A series of exercises for cervical osteochondrosis, a strategy to fight the disease

Exercise therapy is used to treat many diseases of the musculoskeletal system. Simple and safe exercises save us from various ailments. What exactly should you do if your neck hurts? In this case, exercises come to the rescue for osteochondrosis of the cervical spine.

The neck is one of the most vulnerable places

The neck is really very vulnerable and requires careful handling. The vessels that supply the brain pass through it, as well as the nerves, through which the signals that regulate our activity (motor activity, for example) enter the body.

neck pain with osteochondrosis

Our neck is in tension most of the day, because its muscles constantly need to support the head, whose mass reaches 2 kg or more. Normally, the musculature copes with its task.

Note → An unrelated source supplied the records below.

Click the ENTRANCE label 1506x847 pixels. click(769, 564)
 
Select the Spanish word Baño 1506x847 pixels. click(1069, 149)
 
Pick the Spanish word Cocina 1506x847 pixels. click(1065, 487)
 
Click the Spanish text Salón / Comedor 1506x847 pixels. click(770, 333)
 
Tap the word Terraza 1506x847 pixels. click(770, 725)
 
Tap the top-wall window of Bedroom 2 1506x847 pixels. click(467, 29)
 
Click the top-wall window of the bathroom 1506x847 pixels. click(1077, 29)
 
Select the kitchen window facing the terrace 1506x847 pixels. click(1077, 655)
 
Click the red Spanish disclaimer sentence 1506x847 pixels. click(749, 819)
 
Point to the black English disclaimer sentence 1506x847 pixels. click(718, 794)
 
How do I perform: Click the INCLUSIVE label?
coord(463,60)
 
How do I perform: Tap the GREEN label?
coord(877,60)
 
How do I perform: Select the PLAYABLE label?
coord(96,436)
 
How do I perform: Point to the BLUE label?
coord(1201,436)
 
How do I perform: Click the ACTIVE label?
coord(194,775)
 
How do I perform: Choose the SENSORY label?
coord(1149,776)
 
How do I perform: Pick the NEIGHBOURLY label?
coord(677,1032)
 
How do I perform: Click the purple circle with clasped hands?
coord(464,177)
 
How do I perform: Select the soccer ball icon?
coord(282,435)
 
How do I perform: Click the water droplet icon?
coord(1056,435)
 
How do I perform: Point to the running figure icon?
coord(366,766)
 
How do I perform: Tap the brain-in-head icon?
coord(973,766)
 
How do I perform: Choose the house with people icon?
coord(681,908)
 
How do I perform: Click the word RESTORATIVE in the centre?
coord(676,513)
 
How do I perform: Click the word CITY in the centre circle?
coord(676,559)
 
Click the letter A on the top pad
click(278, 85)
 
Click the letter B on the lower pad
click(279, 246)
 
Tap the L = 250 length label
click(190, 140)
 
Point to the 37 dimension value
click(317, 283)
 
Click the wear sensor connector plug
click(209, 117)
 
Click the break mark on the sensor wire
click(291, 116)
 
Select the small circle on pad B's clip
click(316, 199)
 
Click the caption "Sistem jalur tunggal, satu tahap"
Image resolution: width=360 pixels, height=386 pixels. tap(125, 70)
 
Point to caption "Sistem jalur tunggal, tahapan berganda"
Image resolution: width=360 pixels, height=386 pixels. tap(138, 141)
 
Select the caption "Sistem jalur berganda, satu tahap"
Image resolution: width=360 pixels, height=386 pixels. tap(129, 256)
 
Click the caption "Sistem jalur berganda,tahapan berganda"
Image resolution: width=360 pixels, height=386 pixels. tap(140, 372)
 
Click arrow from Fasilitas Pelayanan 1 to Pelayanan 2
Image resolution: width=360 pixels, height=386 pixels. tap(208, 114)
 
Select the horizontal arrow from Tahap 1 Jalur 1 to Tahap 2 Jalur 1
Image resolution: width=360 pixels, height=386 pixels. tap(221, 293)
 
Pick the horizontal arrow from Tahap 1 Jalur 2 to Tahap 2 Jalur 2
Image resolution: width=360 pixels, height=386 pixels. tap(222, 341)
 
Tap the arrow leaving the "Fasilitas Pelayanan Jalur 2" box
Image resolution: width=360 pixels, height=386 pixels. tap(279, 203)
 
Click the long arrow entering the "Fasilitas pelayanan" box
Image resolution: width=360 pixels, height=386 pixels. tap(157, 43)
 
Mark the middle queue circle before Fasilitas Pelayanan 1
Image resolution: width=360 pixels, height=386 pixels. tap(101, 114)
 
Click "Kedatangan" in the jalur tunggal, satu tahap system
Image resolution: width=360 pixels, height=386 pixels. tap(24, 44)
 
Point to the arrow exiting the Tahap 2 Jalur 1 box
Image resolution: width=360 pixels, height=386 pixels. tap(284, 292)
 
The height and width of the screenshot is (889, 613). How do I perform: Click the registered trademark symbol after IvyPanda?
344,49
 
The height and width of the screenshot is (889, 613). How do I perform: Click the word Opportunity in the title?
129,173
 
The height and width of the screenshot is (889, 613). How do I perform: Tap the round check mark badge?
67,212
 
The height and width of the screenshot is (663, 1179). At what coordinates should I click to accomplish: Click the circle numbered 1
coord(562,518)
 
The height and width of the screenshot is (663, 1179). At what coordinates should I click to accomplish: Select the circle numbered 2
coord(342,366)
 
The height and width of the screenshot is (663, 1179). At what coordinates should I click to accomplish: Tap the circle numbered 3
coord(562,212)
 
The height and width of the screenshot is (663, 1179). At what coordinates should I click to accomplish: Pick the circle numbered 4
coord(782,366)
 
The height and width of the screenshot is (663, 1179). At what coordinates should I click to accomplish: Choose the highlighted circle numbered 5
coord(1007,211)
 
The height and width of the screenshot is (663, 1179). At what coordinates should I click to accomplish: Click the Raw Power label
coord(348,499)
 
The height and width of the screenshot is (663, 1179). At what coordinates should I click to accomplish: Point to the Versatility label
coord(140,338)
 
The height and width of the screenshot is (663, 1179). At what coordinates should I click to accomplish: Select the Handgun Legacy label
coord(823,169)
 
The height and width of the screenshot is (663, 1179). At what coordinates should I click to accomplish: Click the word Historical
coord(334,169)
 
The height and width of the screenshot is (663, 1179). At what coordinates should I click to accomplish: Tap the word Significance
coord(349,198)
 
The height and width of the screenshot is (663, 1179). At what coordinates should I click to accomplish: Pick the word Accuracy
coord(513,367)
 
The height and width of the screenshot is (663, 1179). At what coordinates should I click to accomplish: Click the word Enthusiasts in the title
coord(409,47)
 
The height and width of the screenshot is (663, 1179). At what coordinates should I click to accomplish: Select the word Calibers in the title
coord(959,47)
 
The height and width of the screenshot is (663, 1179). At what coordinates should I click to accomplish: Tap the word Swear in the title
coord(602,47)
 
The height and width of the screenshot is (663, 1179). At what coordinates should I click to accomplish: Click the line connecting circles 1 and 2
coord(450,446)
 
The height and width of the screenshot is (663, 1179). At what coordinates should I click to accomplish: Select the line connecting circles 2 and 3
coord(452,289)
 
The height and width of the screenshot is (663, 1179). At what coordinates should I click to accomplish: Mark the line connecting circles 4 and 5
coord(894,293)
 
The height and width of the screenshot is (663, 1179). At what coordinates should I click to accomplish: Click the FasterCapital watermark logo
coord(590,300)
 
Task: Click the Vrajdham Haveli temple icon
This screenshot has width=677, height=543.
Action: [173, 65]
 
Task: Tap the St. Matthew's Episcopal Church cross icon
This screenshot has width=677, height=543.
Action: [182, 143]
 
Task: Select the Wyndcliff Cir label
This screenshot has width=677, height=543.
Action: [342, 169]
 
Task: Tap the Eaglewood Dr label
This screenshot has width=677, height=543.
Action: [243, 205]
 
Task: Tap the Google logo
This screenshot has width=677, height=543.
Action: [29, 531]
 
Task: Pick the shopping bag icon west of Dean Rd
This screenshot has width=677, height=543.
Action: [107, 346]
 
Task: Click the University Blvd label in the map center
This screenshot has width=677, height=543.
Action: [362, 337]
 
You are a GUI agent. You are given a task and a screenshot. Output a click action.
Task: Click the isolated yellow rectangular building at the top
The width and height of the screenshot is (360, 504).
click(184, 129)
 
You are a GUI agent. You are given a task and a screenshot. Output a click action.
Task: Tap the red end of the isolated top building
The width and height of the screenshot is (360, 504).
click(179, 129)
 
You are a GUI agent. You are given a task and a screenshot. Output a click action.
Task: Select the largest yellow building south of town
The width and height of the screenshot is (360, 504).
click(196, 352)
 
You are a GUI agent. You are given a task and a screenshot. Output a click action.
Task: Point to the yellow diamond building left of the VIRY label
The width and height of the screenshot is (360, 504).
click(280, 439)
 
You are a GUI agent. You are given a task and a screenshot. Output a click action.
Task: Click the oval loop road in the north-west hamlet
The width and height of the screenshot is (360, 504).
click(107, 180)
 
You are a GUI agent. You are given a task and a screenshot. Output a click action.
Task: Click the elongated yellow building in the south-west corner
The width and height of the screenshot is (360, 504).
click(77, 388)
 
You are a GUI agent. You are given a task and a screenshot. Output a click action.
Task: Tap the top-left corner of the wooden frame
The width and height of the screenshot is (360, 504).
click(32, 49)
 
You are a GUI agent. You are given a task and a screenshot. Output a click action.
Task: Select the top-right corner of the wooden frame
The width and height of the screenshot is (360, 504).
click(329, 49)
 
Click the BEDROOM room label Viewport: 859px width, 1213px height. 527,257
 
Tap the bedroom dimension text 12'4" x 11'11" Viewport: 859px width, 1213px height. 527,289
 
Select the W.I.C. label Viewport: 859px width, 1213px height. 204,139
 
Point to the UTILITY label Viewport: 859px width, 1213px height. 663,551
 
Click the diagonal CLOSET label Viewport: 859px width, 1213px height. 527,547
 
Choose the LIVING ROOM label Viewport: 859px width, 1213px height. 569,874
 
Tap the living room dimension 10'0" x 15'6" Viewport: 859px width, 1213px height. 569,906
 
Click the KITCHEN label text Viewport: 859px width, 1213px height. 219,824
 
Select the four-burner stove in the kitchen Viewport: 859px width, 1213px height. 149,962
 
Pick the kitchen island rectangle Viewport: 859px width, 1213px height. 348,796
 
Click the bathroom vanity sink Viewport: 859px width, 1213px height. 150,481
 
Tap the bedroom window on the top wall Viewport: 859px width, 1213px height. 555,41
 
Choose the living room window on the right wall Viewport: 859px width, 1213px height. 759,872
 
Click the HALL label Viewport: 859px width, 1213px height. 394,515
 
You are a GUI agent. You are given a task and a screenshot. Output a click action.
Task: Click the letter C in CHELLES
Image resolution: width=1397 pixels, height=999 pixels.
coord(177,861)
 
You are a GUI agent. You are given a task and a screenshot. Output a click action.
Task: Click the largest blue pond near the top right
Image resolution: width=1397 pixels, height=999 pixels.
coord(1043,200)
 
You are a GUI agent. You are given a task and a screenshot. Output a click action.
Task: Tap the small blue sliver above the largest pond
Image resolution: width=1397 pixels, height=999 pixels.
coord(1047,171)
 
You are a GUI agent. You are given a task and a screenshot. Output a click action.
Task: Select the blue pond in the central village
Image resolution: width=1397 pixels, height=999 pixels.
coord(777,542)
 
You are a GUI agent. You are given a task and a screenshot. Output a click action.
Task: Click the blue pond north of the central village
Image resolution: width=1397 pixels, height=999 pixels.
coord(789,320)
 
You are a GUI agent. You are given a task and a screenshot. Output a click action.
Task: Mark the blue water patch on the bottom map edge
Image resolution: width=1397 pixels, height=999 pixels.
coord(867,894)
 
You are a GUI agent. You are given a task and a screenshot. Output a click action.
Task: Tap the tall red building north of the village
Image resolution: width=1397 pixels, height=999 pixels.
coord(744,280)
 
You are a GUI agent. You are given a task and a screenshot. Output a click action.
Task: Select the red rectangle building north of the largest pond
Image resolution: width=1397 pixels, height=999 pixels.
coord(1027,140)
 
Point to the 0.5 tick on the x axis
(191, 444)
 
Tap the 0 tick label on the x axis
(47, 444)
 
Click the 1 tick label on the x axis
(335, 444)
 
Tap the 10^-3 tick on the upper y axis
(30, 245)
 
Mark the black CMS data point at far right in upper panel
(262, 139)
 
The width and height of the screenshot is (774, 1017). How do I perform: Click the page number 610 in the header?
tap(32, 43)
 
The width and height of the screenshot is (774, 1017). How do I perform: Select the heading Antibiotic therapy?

But add to that the awkward and irregular postures that we tend to adopt, the prolonged immobility. We load the muscles unevenly, depriving them of rest and obstructing the blood supply.

The first problems with the cervical spine arise precisely due to excessive fatigue of the muscles of the neck. Typical symptoms are leaks and muscle fatigue. This primary problem is solved with a simple massage, which I will talk about a little later.

Often people don't pay attention to these symptoms. Therefore, we are talking about the treatment of a problem that has turned into a disease - cervical osteochondrosis.

Hence the importance of loading the neck with osteochondrosis.

How Physiotherapy Can Save You From Pain

With the development of the acute stage of cervical osteochondrosis, first of all it is necessary to eliminate the pain syndrome. When the pain symptoms go away, you can start treatment with exercise therapy. This is a set of exercises for cervical osteochondrosis, which includes a number of head movements, including isometric exercises for the neck.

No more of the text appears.